### TO DO
Note each line in the data below that holds "field", and copy it.

[RECORDS]

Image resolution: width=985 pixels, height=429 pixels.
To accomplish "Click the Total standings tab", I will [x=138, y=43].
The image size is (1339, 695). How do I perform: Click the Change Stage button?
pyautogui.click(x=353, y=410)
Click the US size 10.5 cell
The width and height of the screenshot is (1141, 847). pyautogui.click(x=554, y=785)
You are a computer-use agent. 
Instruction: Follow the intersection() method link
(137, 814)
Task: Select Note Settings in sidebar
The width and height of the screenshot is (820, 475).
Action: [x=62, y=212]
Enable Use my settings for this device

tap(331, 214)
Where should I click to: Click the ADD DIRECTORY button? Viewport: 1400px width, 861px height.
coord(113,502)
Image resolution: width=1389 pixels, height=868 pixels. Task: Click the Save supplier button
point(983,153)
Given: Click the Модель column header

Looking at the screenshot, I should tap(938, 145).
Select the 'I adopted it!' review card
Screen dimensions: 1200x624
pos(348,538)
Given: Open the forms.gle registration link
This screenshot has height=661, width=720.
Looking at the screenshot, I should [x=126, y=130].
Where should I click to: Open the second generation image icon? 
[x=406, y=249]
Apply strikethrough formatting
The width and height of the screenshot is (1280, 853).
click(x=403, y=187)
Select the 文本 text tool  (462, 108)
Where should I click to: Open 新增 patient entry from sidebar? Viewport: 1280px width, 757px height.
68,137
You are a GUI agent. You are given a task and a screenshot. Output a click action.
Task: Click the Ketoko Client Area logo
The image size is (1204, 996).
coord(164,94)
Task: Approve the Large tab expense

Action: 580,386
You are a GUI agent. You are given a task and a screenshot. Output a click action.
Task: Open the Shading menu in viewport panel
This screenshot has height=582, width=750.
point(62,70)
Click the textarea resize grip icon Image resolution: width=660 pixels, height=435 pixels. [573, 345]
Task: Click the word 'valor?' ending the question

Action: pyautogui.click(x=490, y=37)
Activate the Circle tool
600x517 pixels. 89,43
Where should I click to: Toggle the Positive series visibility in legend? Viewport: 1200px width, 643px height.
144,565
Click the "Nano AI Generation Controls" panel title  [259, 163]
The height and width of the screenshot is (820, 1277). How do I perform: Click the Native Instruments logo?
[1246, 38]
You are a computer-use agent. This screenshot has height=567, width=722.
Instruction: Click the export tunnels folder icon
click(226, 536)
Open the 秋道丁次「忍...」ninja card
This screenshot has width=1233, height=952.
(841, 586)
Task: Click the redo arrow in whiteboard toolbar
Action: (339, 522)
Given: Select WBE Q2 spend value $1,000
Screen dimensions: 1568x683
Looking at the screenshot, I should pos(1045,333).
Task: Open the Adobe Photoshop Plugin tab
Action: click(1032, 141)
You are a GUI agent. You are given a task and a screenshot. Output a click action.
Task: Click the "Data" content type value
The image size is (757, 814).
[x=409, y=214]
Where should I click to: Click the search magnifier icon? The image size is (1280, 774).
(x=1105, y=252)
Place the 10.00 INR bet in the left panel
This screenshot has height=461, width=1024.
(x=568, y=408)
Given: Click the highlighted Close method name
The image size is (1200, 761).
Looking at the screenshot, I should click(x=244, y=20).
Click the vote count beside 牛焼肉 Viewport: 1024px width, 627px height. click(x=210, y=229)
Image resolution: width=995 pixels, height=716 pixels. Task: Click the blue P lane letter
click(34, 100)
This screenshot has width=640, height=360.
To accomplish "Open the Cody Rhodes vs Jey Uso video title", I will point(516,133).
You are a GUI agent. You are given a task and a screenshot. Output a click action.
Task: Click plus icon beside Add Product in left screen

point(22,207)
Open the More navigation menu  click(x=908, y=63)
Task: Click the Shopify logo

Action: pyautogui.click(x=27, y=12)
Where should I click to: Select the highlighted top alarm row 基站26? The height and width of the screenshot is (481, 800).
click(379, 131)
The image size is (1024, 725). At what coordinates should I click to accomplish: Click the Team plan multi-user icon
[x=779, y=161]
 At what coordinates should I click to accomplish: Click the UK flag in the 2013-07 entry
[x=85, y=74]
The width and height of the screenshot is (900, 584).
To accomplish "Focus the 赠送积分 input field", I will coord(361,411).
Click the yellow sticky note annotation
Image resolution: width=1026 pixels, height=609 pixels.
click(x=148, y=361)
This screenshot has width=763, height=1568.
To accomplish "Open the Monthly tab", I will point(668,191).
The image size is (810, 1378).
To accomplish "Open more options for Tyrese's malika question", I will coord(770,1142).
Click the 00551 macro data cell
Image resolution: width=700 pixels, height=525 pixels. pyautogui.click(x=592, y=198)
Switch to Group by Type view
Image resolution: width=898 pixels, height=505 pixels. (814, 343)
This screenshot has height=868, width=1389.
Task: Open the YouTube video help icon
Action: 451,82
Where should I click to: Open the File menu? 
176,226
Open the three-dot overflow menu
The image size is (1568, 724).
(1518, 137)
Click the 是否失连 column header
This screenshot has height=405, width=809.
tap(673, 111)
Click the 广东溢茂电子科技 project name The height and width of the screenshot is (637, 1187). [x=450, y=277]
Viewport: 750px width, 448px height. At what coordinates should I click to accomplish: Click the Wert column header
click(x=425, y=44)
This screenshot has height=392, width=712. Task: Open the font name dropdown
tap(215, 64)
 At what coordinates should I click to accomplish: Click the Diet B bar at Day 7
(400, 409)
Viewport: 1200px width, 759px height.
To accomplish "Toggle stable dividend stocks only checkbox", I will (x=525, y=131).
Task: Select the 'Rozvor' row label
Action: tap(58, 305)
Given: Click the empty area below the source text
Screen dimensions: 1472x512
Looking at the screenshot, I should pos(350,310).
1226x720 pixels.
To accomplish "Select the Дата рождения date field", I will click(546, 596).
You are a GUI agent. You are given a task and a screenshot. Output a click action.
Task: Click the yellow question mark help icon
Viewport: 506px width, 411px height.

[/RECORDS]

### ANSWER TO THIS TASK
To accomplish "Focus the 赠送积分 input field", I will coord(361,411).
To accomplish "Select the Дата рождения date field", I will click(546, 596).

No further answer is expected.